Looking at the keyboard shortcuts file I see that the up and down arrows work, but with a value of 1.0 and -1.0 respectively, but how to get the selection to move left and right?

Thanks.

PS
Nobody has any idea about multiple keyboard shortcuts? It seems that now if I have more than one shortcut (see above post) neither will work. Anyone seeing this on OS X?
I’m using build 2125

0 Likes

#3

I’ve asked this same question before, and have been completely ignored.

Asked it via twitter as well.

I want to do it for searching. Mimic Emacs and Textmate’s search with ctrl+s. Incremental find doesn’t work the same way. Find would, if you could get it working off the same key.

My Thread: https://forum.sublimetext.com/t/assigning-to-commands-to-the-same-key-binding/2087/1

This is, i believe, the last hurdle for me switching to Sublime Text … but, i’m pretty sure this isn’t going to happen so I’m likely going to switch back to Emacs. I’ve been using emacs, or emacs like editors, for 16 years. That’s too much muscle memory for something that i use constantly, all day long, to have to relearn.

0 Likes

Assigning to commands to the same key binding
#4

[quote=“kakubei”]Hello, is it possible to have multiple keyboard shortcuts for the same command? I’d like to mimic the Textmate shortcuts, specifically the Go To function shortcut (Shift-cmd-T) but I don’t want to overwrite the existing cmd-R shortcut, just add it. Looking at the sublime.keymap file I see the syntax is as follows:

{ "keys": "super+r", "super+shift+t"], "command": "show_overlay", "args": {"overlay": "goto", "text": "@"} },

But this doesn’t work, it only uses the last one.

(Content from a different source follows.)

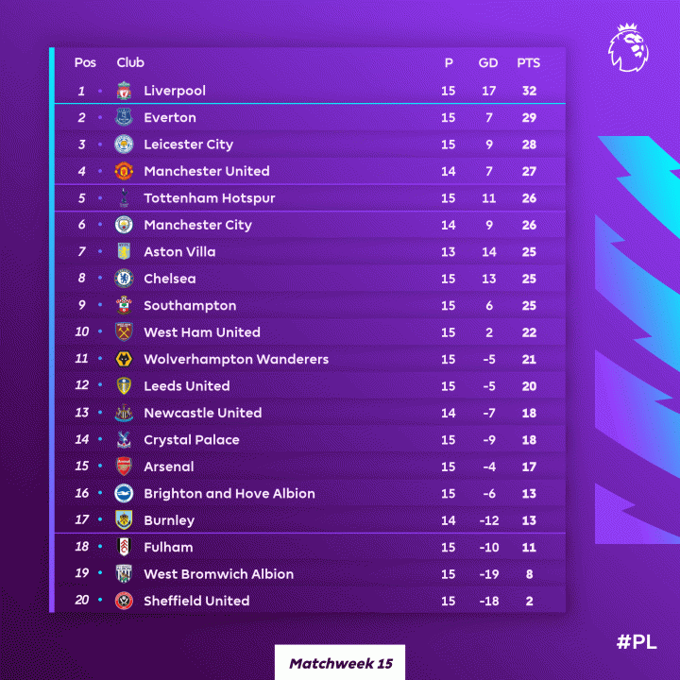
Task: Open the Tottenham Hotspur team name
Action: tap(209, 198)
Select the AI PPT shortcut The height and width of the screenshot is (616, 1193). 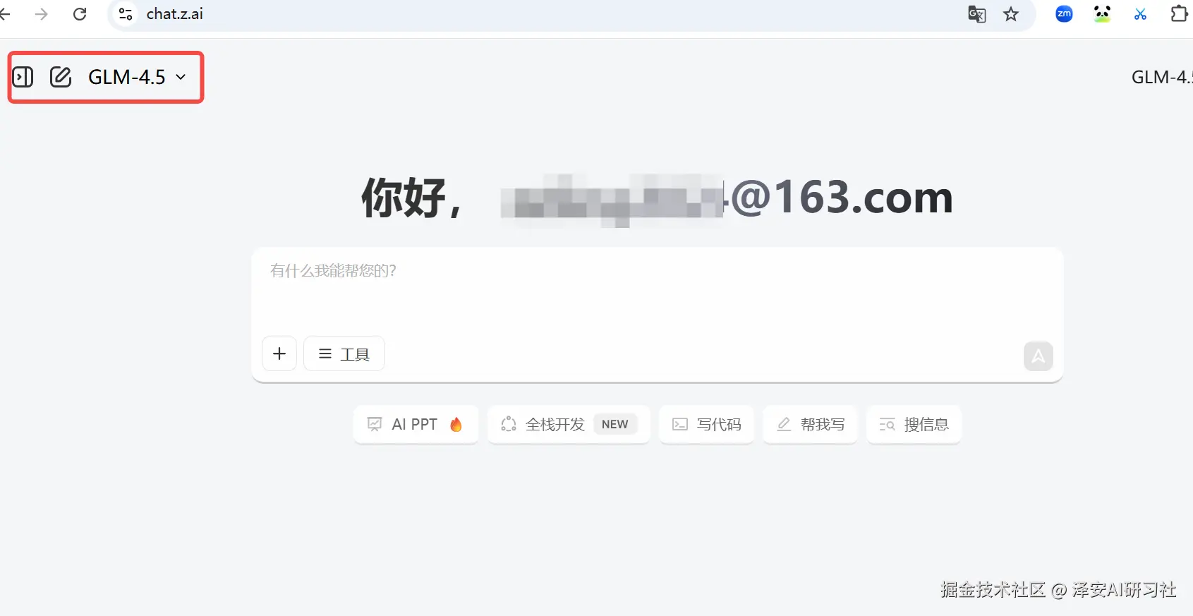click(x=416, y=424)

What is the proper way to do it?

Thanks.[/quote]

{ "keys": "super+r"], "command": "show_overlay", "args": {"overlay": "goto", "text": "@"} },
{ "keys": "super+shift+t"], "command": "show_overlay", "args": {"overlay": "goto", "text": "@"} }

didn’t work ?

"super+r", "super+shift+t"]

is a sequence.

1 Like

#5

@bizoo: ah so it’s a sequence! Wasn’t sure. What I ended up doing was copy/paste the same command into the users key bindings with different keys, that seemed to respect both the original and the new one.

Thanks for clarifying.

@mbond:

Yes, the find behavior is very strange to me. Even though I have wrap selected, it always fails to find anything when I’m near the end of the document, even obvious matches, don’t know what’s happening there. And I’d also like to see the ctrl-f behavior from Emacs. Let’s give it some time, still in beta and Jon makes changes almost daily. I believe this will be the best editor for Mac once it’s polished.